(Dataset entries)
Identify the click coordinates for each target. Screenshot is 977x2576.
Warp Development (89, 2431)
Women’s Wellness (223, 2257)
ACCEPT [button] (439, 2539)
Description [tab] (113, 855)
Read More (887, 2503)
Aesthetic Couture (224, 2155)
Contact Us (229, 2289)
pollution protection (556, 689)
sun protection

--- ABOUT THIS EXERCISE ---
Leaving nothing out, print each line above exactly.

--- RESULT OF THIS EXERCISE ---
Identify the click coordinates for each target. Screenshot is 977x2576.
Warp Development (89, 2431)
Women’s Wellness (223, 2257)
ACCEPT [button] (439, 2539)
Description [tab] (113, 855)
Read More (887, 2503)
Aesthetic Couture (224, 2155)
Contact Us (229, 2289)
pollution protection (556, 689)
sun protection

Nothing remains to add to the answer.